Using the data that follows, output only the lines from the line with "Open the Файл menu" up to and including the line with "Viewport: 864px width, 1536px height.", exactly, leaving pictures aside.

##### Supplied information #####

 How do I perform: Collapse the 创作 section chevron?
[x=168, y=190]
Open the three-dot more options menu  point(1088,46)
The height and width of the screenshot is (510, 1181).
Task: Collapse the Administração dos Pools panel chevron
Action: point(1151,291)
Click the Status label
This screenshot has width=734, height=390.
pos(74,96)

#####
##### Supplied information #####

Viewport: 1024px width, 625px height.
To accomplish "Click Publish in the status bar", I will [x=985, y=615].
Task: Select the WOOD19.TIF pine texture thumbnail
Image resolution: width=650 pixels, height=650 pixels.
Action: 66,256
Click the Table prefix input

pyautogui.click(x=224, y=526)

#####
##### Supplied information #####

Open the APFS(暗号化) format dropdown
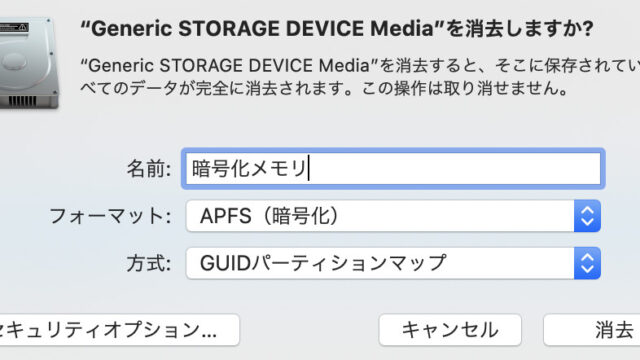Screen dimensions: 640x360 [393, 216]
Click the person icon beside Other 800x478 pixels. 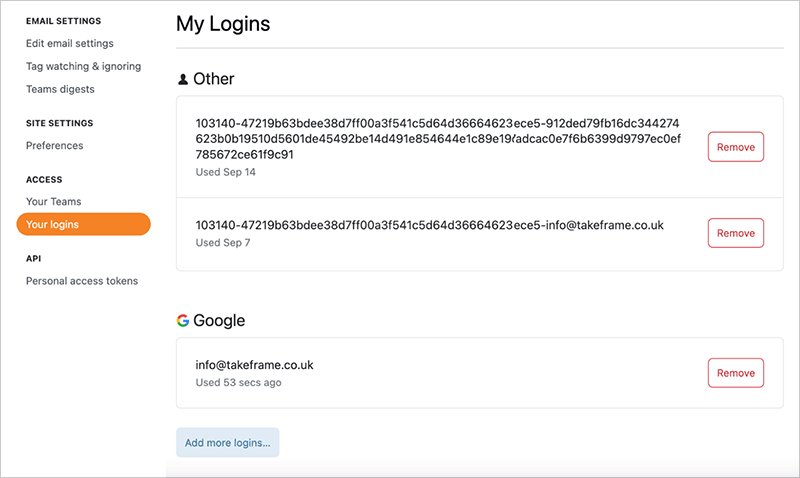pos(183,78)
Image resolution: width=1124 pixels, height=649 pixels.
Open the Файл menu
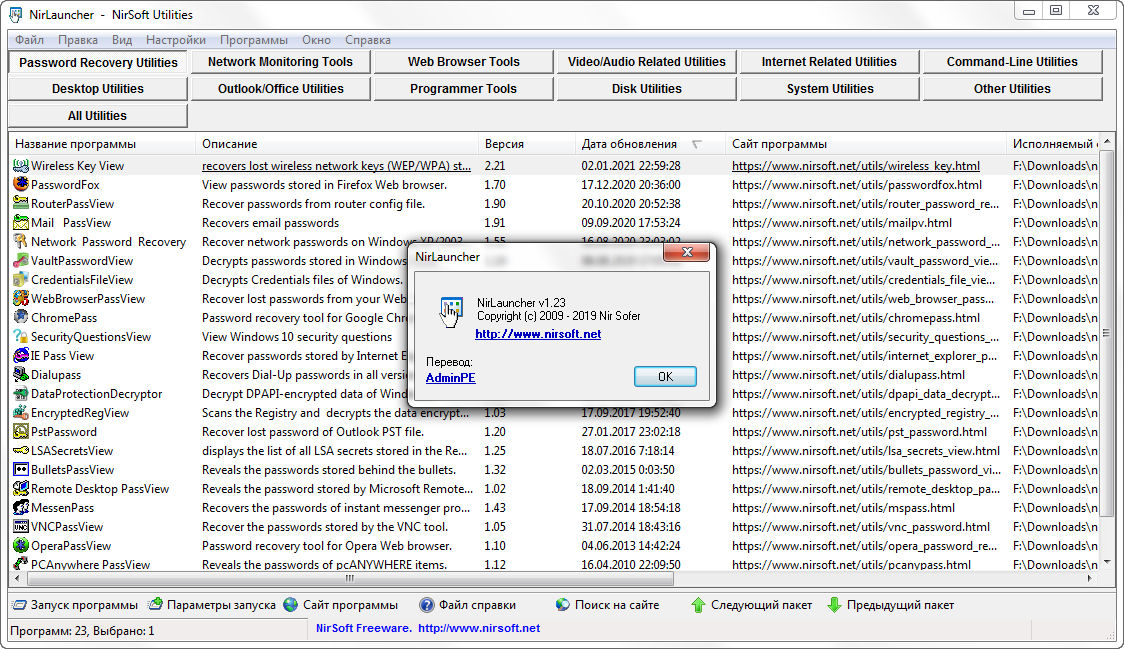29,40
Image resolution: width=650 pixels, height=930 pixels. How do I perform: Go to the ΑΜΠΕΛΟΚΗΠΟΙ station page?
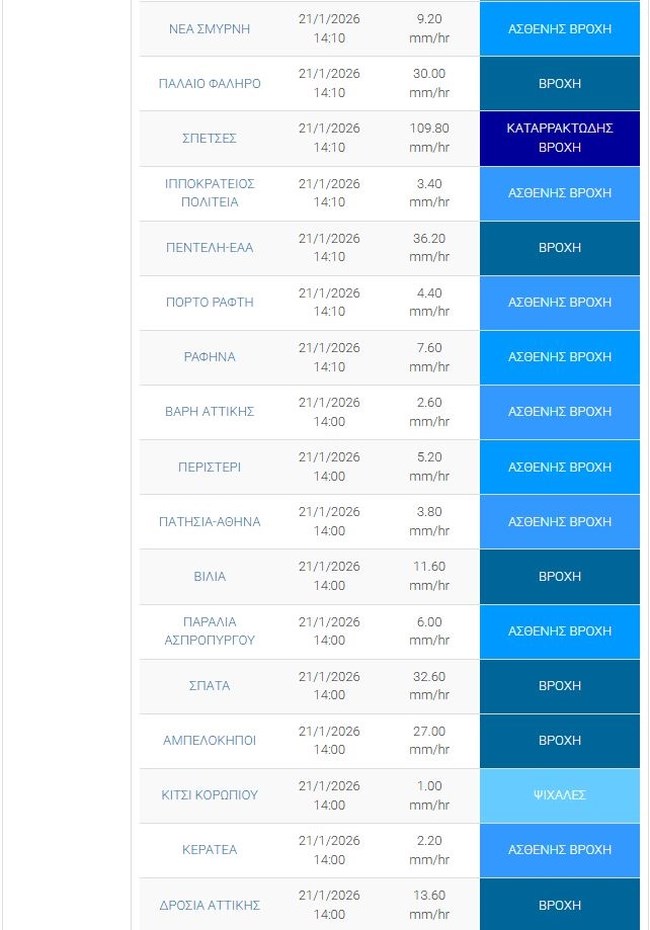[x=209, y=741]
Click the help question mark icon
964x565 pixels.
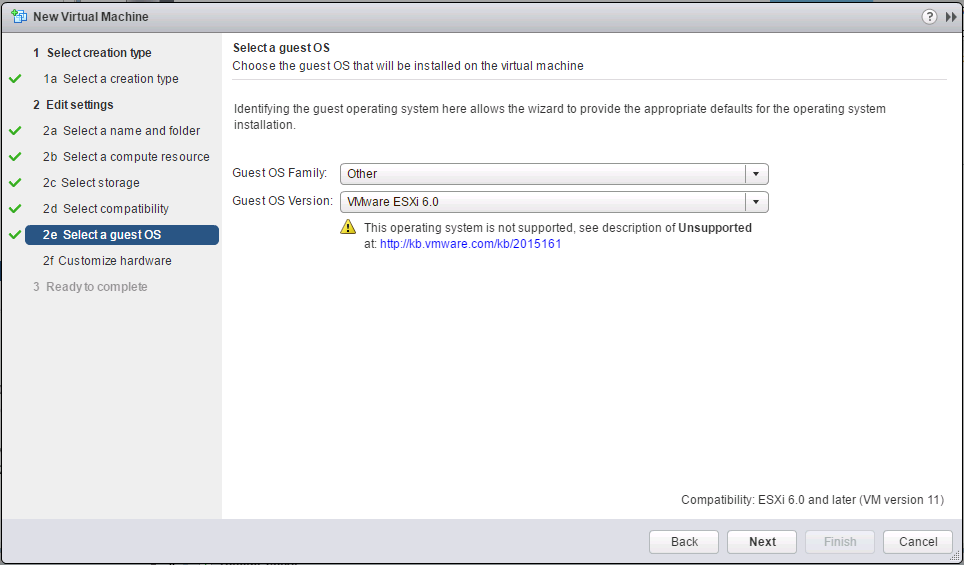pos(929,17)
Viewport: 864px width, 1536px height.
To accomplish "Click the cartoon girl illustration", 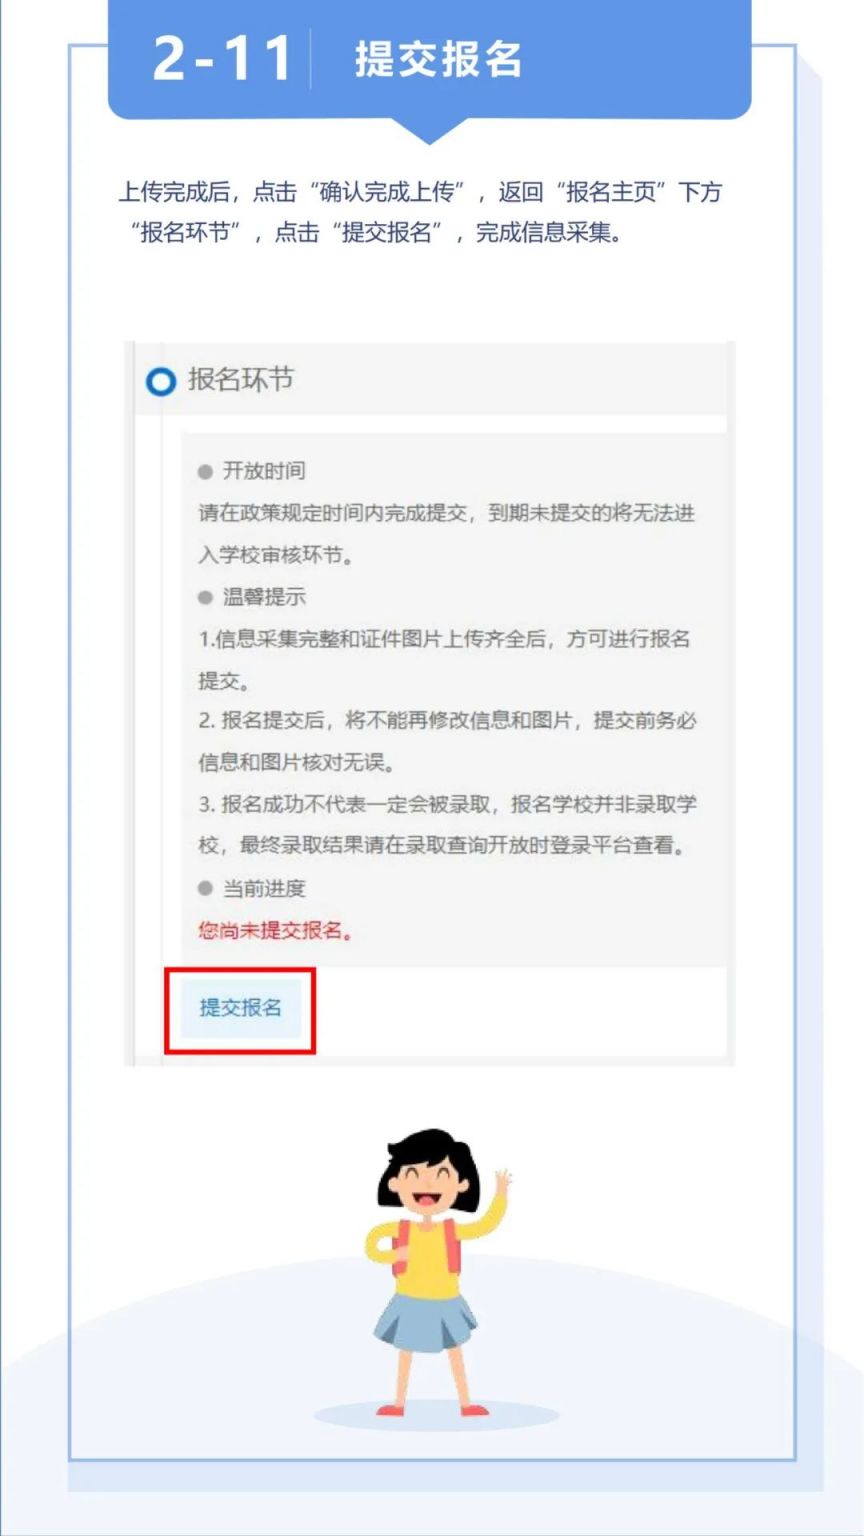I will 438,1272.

#####

## [Worked solution]
Open the Файл menu
29,40
Image resolution: width=650 pixels, height=930 pixels. How do I perform: Go to the ΑΜΠΕΛΟΚΗΠΟΙ station page?
[x=209, y=741]
Click the help question mark icon
964x565 pixels.
pos(929,17)
Viewport: 864px width, 1536px height.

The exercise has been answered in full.